Can you reproduce, word for word, the stretch of the post below on ARMv5 floating-point options that opens with the words containing "Nowadays, a user" and closes with "imply the floating-point is being emulated in software."?

■ SUPPLIED PASSAGE ■
________________________________________

21 Oct 2019

OE Floating-Point Options for ARMv5 (ARM926EJ-S)

One of the (many) things I enjoy about OpenEmbedded is how easy it is to try out different configurations. Want to switch from sysvinit to systemd? Change the config, re-build, and there's your new image to test. Want to switch from busybox to coreutils? Change the config, re-build, and there's your new image.

Recently, I have been working with an ARMv5 device that was released in 2008: the NXP LPC3240 which is based on the ARM926EJ-S SoC. The specific device I'm using has a VFPv2 unit, however since the VFP was optional on the ARM926EJ-S, most distros/images are built with no floating-point support. From the standpoint of binary distributions, this makes the most sense: if you want to supply a binary to run on the most number of devices, build for the lowest common denominator. But when building your own distro/images from source using OpenEmbedded, you have the flexibility to tweak the parameters of your build to suit the specifics of your hardware.

Nowadays, a user has 3 choices when it comes to VFP on the ARM926EJ-S:
  1. soft: floating-point emulated in software (no hardware floating-point)
  2. softfp: enable hardware floating-point but have floating-point parameters passed in integer registers (i.e. use the soft calling conventions)
  3. hard: enable floating-point and have floating-point parameters passed in floating-point registers (i.e. use FPU-specific calling conventions)
The naming of option 2 (softfp) is unfortunate. To me, saying "soft floating-point" implies the floating-point is being emulated in software. However, its name was meant to contrast its calling convention with that of hard floating-point, not to imply the floating-point is being emulated in software.

________________________________________

■ SUPPLIED DATA ■
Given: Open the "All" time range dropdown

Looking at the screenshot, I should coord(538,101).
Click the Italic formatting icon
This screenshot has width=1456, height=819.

________________________________________

■ TASK OUTPUT ■
Nowadays, a user has 3 choices when it comes to VFP on the ARM926EJ-S:
  1. soft: floating-point emulated in software (no hardware floating-point)
  2. softfp: enable hardware floating-point but have floating-point parameters passed in integer registers (i.e. use the soft calling conventions)
  3. hard: enable floating-point and have floating-point parameters passed in floating-point registers (i.e. use FPU-specific calling conventions)
The naming of option 2 (softfp) is unfortunate. To me, saying "soft floating-point" implies the floating-point is being emulated in software. However, its name was meant to contrast its calling convention with that of hard floating-point, not to imply the floating-point is being emulated in software.